:: Aim ::
Edit the listing lines starting with the line that contains "Open the calendar icon showing 21" and going on through the end of the listing, swapping "arrow" for "chevron" and leaving everything else unchanged. Give back only those lines, with the pictures left out.

..............................

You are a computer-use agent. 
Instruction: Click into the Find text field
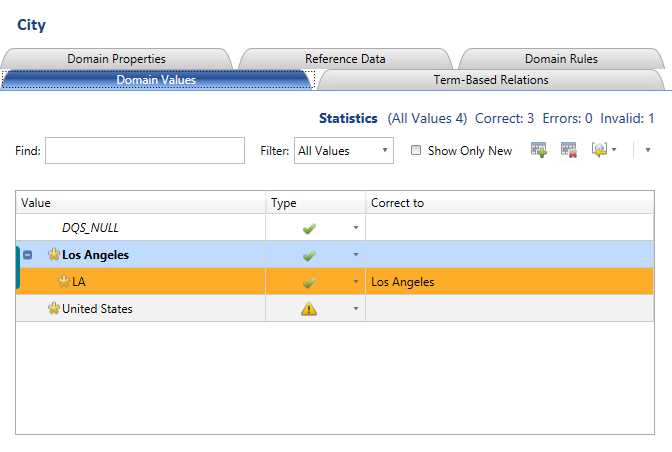click(x=145, y=151)
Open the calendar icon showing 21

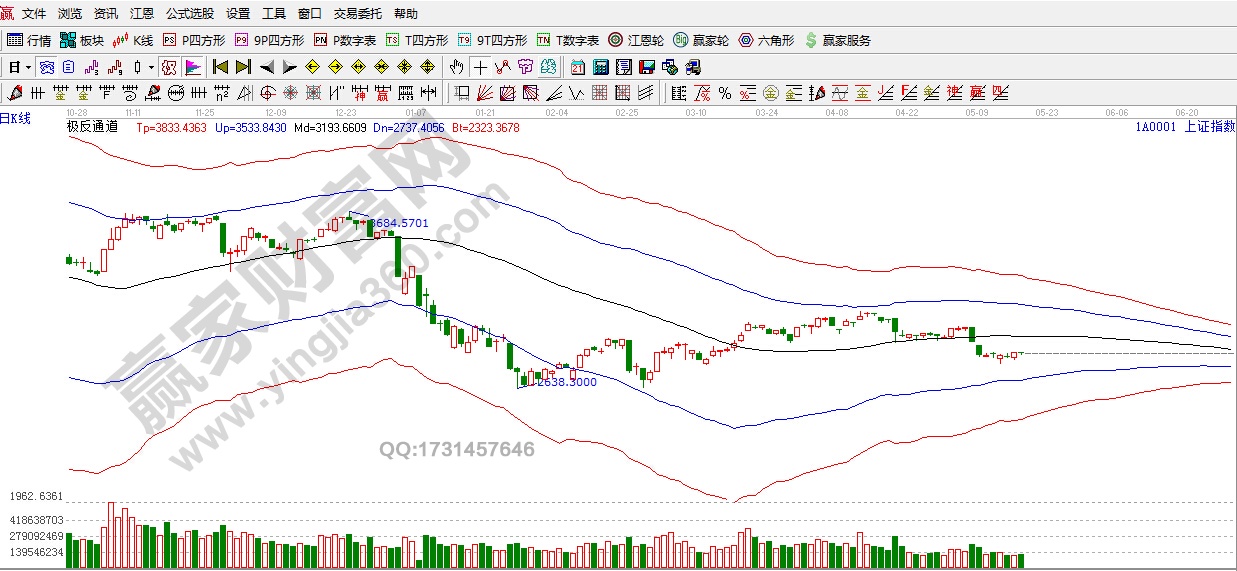tap(577, 67)
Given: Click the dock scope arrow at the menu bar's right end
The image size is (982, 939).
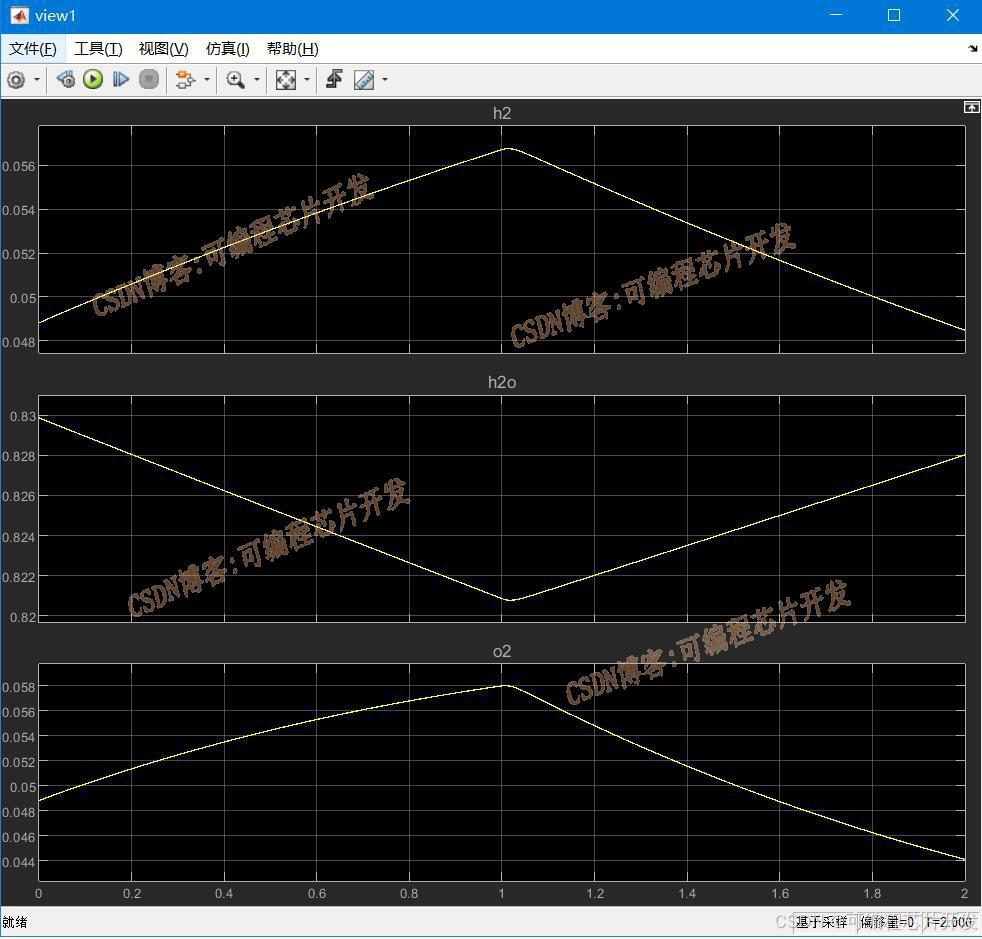Looking at the screenshot, I should (973, 48).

..............................

:: Exercise output ::
Open the calendar icon showing 21

tap(577, 67)
Given: Click the dock scope chevron at the menu bar's right end
The image size is (982, 939).
Looking at the screenshot, I should (973, 48).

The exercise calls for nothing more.